Material shown:
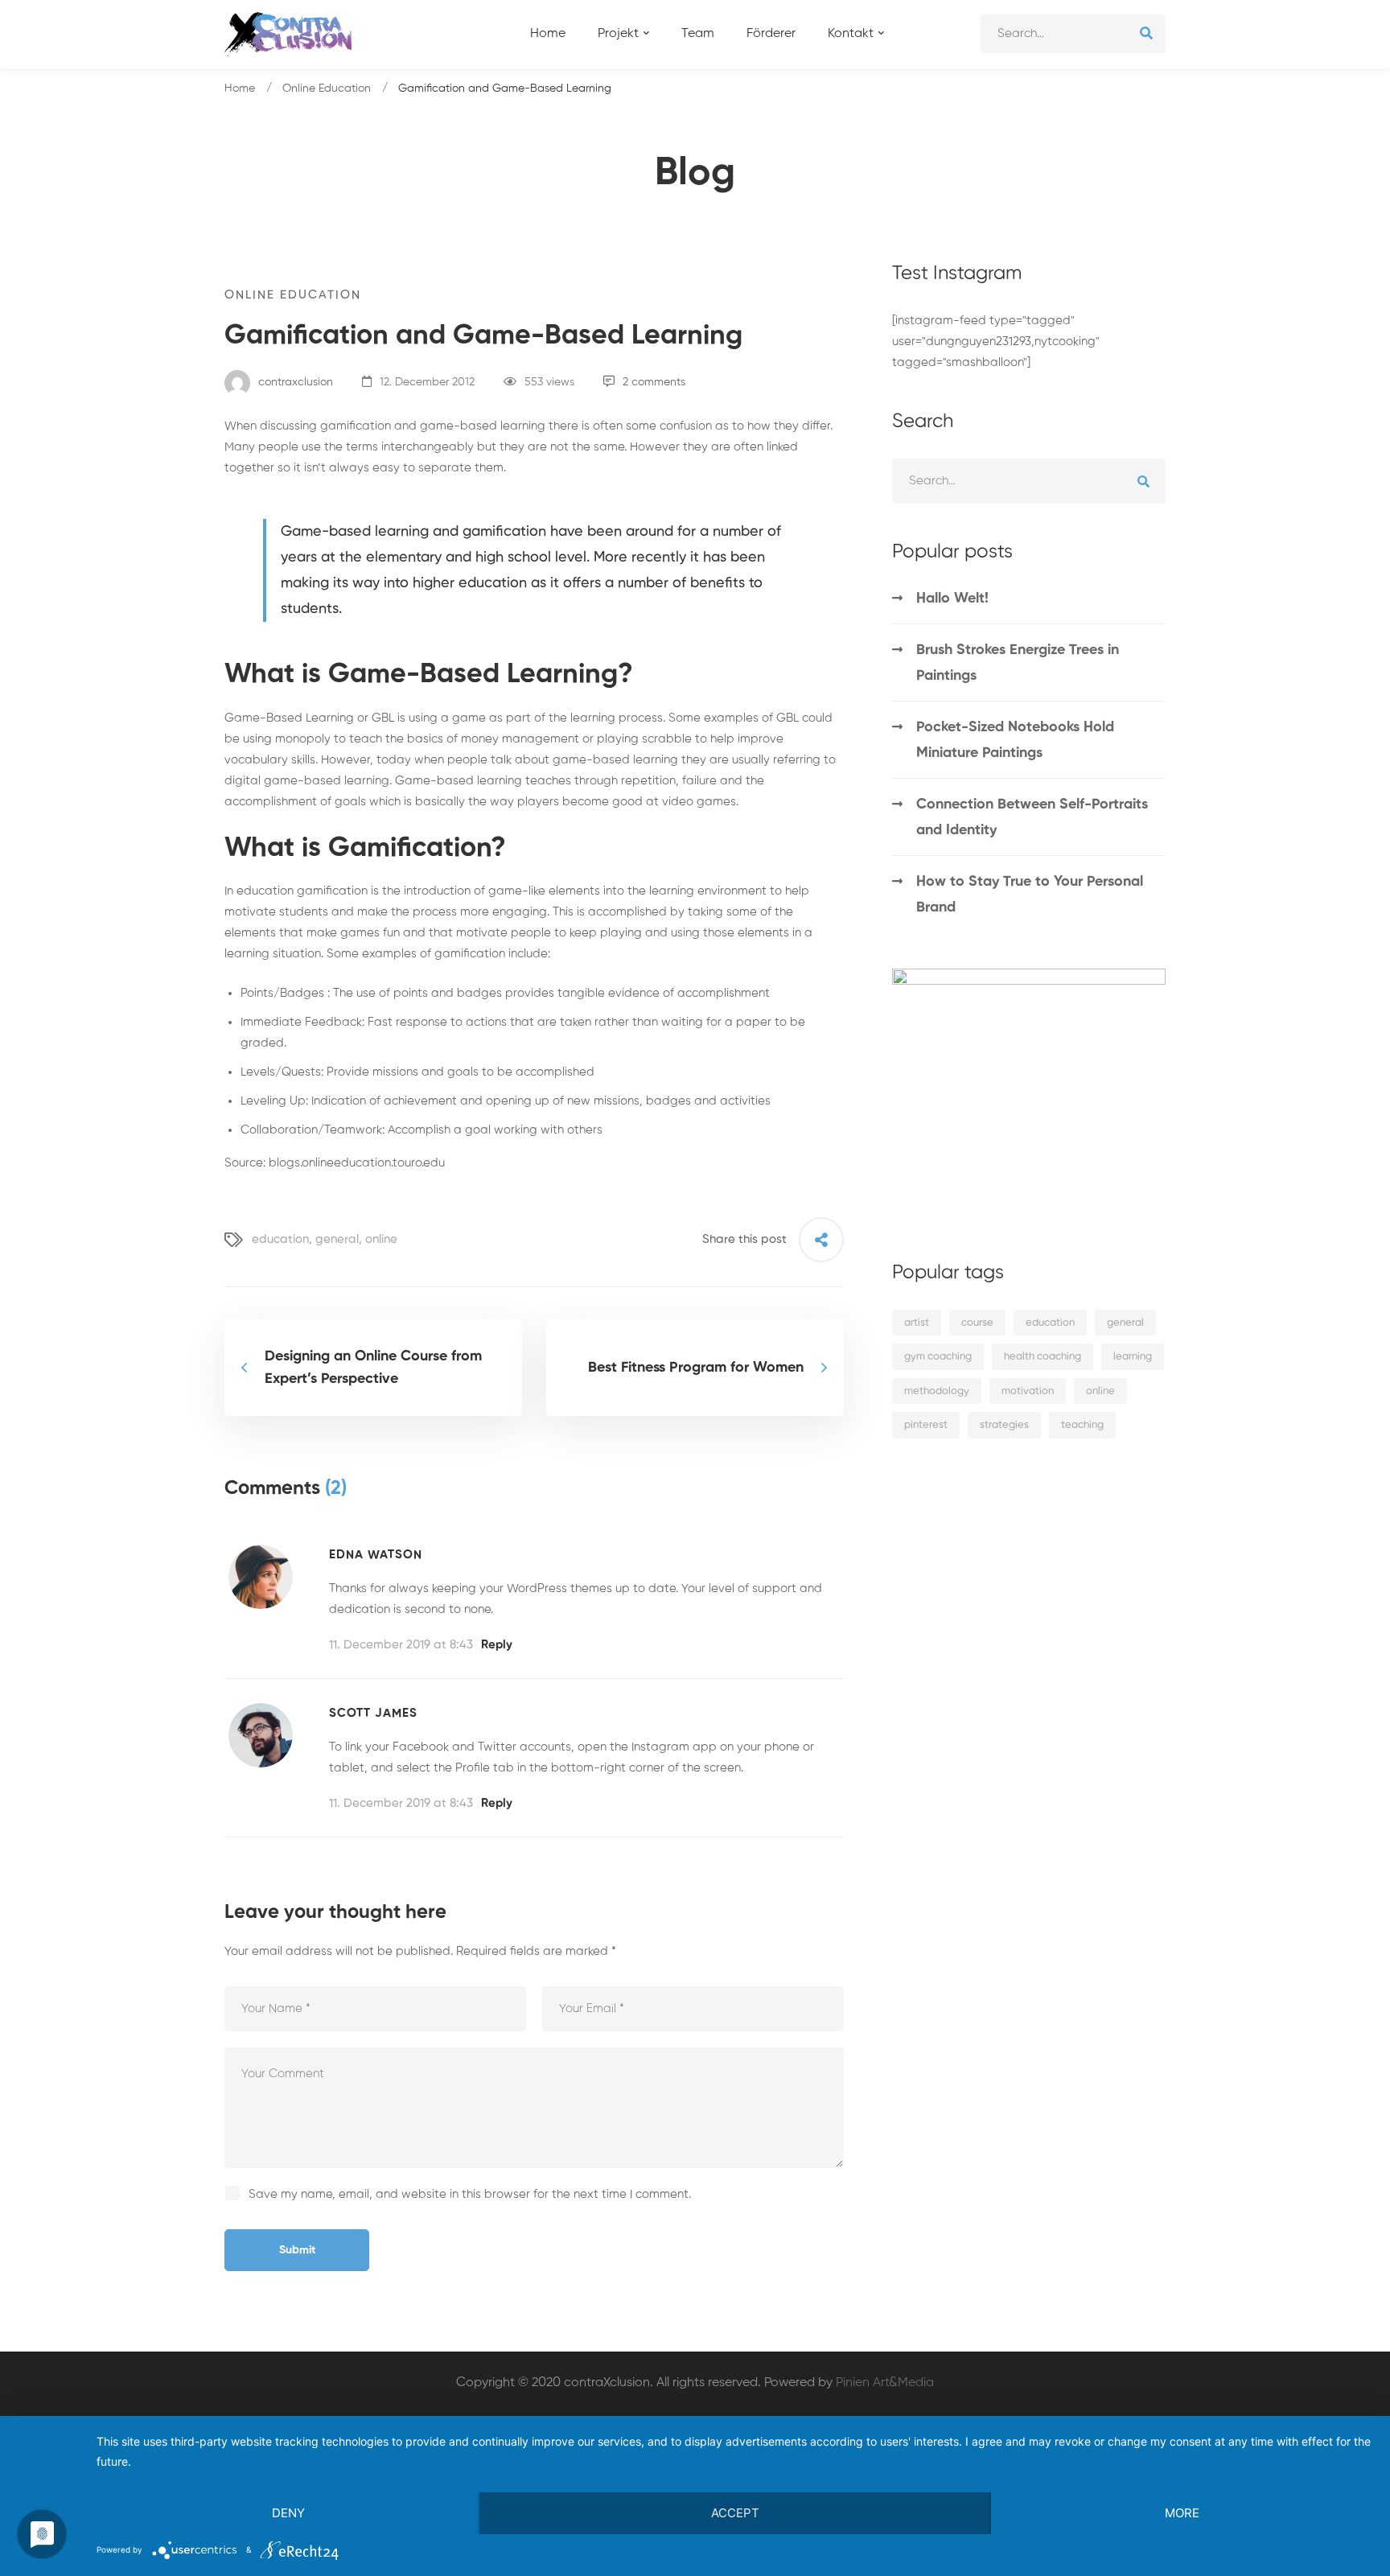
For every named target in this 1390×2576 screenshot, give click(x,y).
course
--
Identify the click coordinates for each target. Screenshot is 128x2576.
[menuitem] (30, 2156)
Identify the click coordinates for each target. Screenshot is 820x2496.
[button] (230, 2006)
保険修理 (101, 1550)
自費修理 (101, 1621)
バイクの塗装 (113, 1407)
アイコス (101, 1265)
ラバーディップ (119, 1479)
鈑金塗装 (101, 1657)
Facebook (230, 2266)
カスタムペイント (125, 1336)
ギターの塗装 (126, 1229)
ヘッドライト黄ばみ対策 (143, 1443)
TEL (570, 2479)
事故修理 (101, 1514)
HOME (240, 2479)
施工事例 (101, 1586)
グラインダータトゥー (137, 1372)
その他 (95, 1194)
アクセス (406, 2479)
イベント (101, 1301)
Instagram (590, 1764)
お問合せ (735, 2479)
--
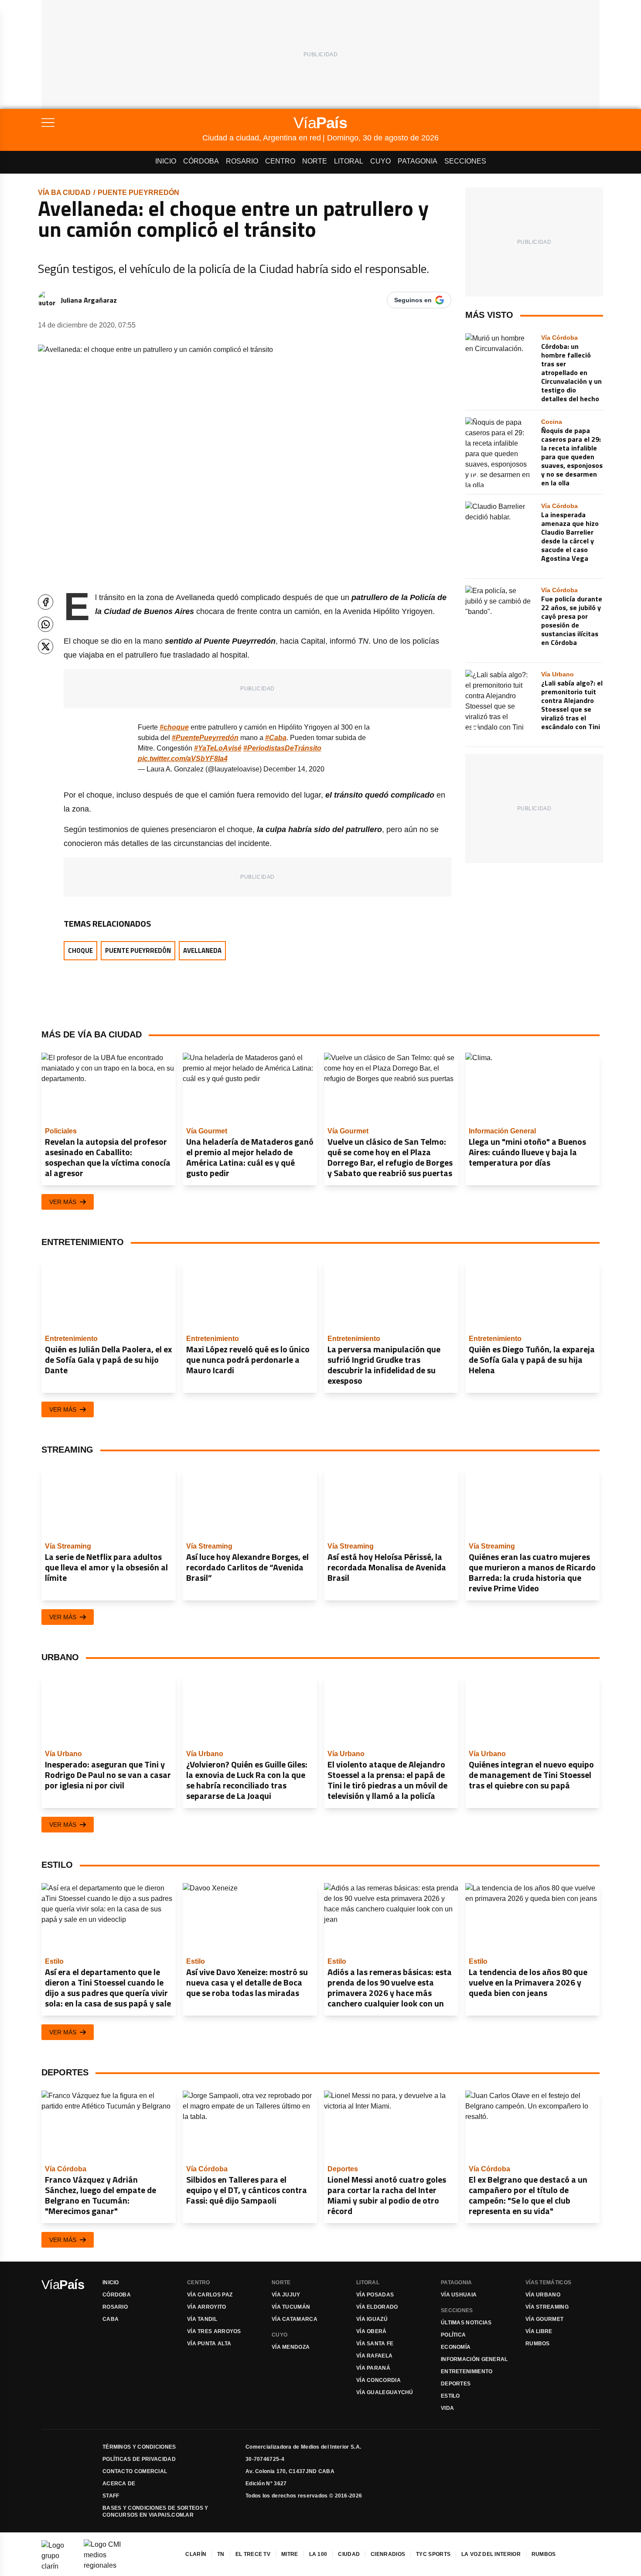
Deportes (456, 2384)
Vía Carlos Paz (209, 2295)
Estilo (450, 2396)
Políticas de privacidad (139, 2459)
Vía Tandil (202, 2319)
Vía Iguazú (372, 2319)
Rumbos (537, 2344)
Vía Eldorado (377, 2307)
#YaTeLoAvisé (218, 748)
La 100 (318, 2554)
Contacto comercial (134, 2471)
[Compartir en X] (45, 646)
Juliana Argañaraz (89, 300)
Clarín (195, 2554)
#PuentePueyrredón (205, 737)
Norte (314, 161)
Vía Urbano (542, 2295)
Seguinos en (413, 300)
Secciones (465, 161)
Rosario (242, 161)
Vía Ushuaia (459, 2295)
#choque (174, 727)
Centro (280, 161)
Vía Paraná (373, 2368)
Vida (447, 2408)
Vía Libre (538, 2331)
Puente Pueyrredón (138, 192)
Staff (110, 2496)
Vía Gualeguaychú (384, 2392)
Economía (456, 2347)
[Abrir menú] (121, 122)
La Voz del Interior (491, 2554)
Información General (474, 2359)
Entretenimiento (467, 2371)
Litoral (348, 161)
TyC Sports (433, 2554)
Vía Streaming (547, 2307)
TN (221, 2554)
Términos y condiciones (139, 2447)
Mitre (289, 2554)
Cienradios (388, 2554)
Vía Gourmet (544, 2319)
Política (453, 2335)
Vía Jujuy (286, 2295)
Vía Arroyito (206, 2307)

Task: Determine how many lines in the data above include the word "Identify", and state that number only.

Response box: 2